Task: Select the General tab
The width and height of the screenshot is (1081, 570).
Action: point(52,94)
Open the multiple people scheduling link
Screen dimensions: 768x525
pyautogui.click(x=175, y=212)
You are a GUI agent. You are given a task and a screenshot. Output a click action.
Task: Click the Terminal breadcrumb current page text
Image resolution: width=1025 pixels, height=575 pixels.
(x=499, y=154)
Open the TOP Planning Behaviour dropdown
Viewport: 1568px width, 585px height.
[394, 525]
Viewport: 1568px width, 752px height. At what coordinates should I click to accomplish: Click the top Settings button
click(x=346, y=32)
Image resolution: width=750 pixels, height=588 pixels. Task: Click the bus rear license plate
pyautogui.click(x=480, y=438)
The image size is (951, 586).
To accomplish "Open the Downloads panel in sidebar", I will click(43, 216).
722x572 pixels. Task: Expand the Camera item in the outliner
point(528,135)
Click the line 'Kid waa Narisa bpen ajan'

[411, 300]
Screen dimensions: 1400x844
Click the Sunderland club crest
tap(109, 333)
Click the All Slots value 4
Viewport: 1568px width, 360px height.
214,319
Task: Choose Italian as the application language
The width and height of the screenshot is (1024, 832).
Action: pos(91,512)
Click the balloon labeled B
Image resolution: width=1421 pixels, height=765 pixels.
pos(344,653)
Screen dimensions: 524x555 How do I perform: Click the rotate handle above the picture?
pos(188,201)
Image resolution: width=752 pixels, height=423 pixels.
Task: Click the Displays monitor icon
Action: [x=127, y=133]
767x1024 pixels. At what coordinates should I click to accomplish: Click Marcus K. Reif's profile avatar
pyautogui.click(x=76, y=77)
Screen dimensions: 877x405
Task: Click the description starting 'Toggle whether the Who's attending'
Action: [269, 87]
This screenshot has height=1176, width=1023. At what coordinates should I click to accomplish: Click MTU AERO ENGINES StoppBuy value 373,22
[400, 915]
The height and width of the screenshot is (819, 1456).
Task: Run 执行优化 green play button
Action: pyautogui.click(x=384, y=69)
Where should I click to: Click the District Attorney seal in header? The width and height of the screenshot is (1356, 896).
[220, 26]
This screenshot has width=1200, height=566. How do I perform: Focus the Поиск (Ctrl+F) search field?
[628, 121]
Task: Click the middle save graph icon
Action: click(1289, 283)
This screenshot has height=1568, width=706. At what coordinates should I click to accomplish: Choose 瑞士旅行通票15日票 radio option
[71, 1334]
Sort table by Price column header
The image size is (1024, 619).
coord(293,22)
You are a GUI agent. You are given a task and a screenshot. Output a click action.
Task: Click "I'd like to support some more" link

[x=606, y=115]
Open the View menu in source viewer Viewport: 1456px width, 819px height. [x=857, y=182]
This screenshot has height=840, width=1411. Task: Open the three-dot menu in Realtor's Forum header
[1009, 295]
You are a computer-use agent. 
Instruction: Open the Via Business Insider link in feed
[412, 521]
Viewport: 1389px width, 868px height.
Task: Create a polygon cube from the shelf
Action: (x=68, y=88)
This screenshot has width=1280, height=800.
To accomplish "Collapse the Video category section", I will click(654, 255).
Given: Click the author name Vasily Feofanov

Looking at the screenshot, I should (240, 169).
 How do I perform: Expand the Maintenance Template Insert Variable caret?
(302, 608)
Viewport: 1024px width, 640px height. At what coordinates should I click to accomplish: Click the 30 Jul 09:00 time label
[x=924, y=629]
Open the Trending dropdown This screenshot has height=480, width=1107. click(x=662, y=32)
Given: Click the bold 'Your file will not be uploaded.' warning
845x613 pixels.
◆ ◆ ◆ ◆ ◆
** EXERCISE BRIEF **
Collect every line of the data above that contains the word "resolution".

** FINAL RESULT **
Image resolution: width=1025 pixels, height=575 pixels.
Image resolution: width=750 pixels, height=588 pixels. Task: Click the bus rear license plate
Image resolution: width=1421 pixels, height=765 pixels.
Image resolution: width=752 pixels, height=423 pixels.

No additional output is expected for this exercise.